Access Manager Windows Desktop SSO
By Ashok Anumandla on May 08, 2008
Configuring Windows Desktop SSO in Access Manager is simple and easy, the technology is also simple, basically user presents the Kerberos token to the Access Manager through the SPNEGO protocol to perform Kerberos based SSO to Access Manager. But often configuring WindowsDesktopSSO takes more time than expected. So, here are the few things that needs to be remembered or aware of to configure Windows Desktop SSO.
- Make sure Active Directory is setup properly, because sometimes i have seen Active Directory not letting users to bind unless the user is part of administrator group. So, first, make sure end users can authenticate to AD without any problems. Making sure AD configured properly is very important.
- Access Manager and Active Directory systems clocks should be synchronized.
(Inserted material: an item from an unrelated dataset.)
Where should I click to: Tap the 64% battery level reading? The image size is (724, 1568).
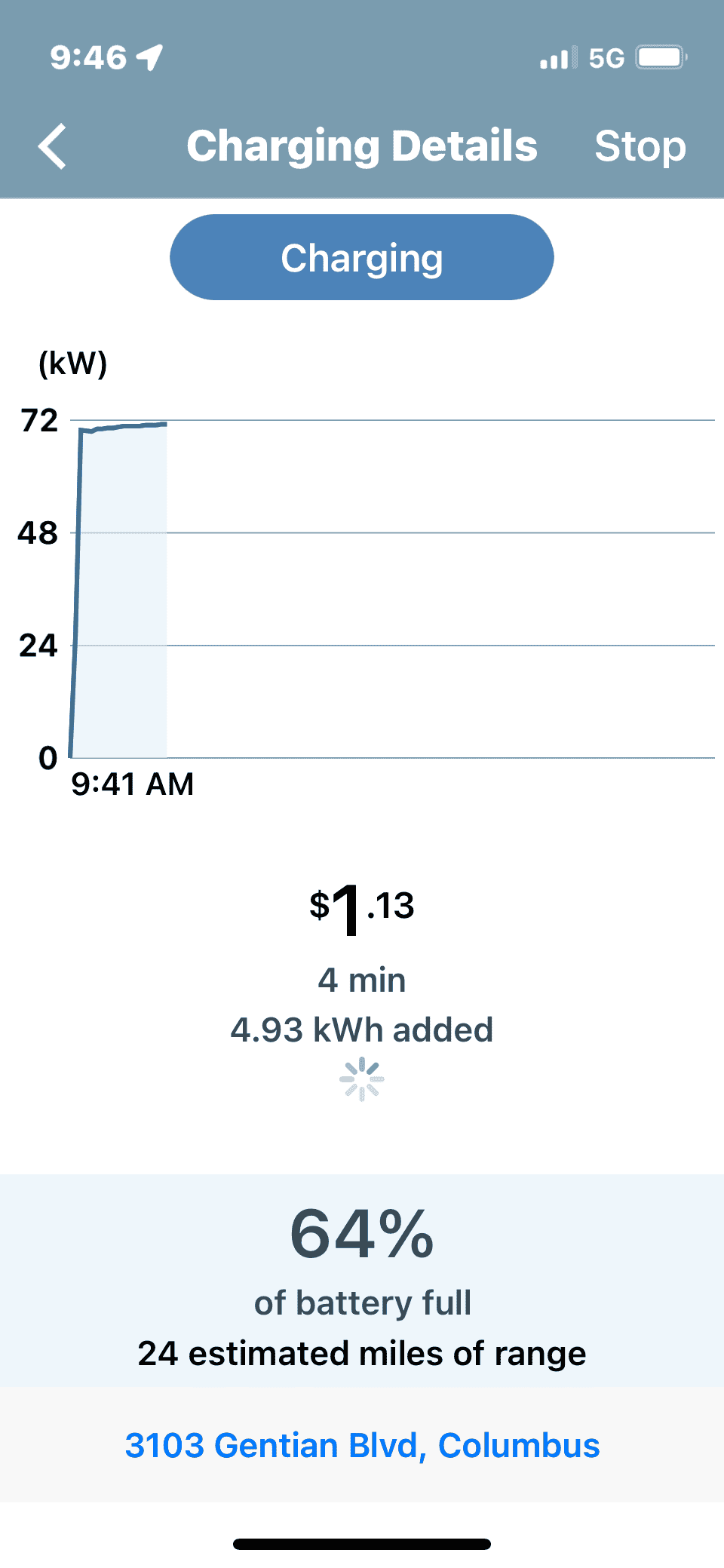[362, 1235]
- Most of the Active Directory environments has multiple domain controllers, so, make sure ktpass run on the Primary Domain Controller, also make sure no typos.
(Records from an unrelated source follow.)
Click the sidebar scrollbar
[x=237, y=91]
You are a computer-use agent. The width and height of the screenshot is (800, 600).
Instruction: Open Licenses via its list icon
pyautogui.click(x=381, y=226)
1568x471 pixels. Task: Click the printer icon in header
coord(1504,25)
- Access Manager and Domain Controller must have correct DNS entries, both forward and reverse DNS lookup should work.
- Make sure browser supports the SPEGO protocol, and user should be authenticated against domain controller to login to their Desktop.
- Restart the Access Manager after configuring desktop SSO authentication module.
- Enable Access Manager debug logs to troubleshoot the problem by checking amAuth and amAuthWindowsDesktopSSO log files.